## What you will do
The lines below that include "width" are to be found and copied.

'''

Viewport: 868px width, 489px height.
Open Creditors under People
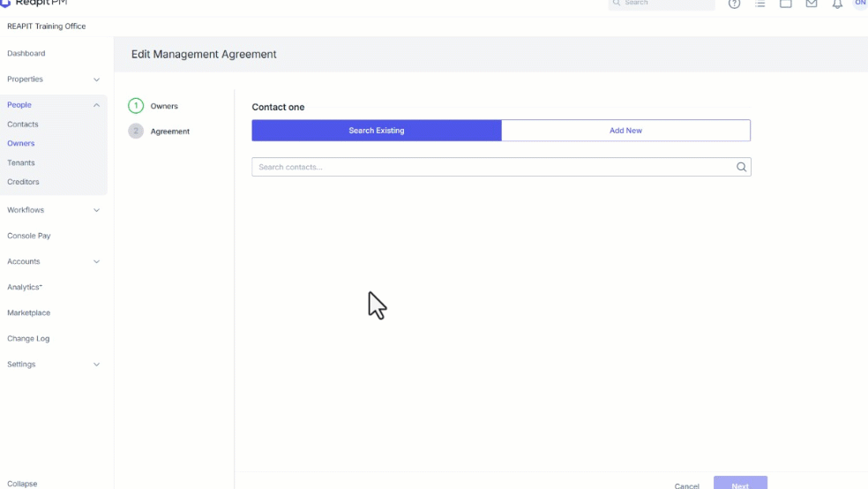click(23, 182)
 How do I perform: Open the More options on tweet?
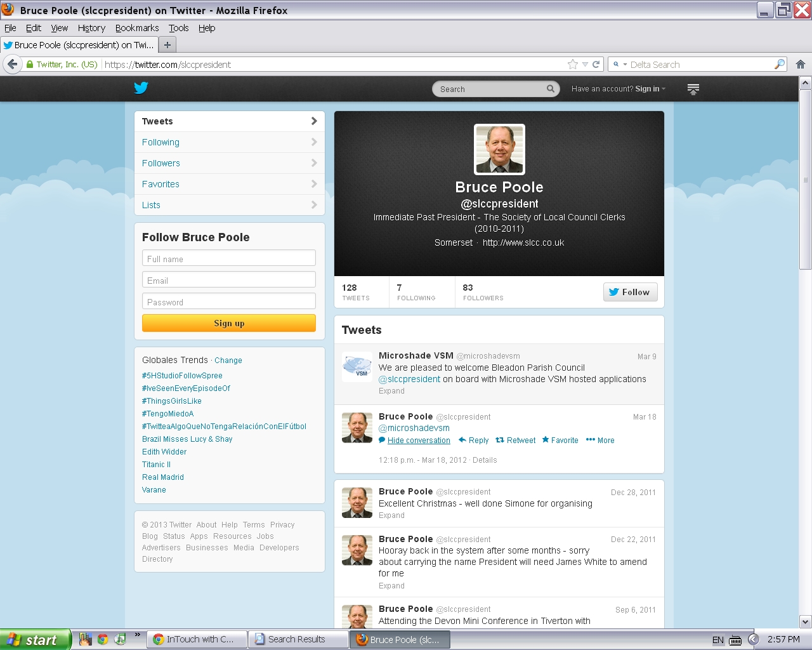click(x=599, y=441)
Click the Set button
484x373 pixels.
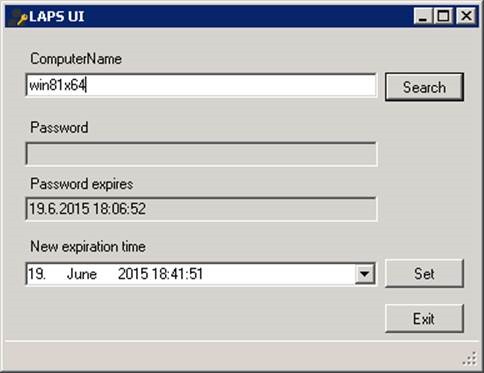coord(424,274)
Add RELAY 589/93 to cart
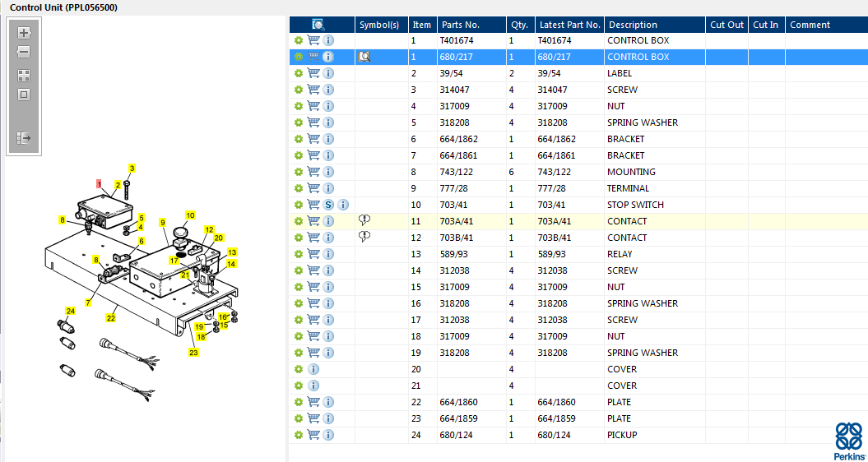Screen dimensions: 868x462 click(313, 254)
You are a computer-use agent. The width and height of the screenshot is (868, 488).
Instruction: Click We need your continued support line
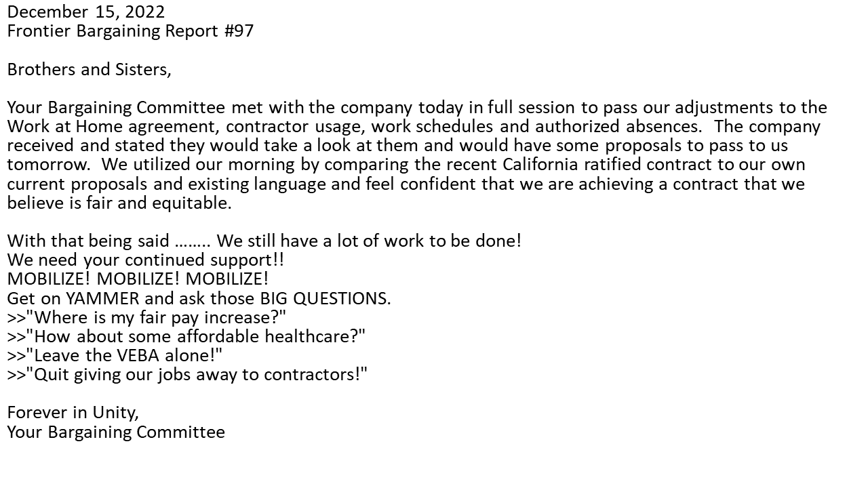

'''

## Exercise answer
Viewport: 868px width, 489px height.
You are a computer-use agent. The width and height of the screenshot is (868, 488).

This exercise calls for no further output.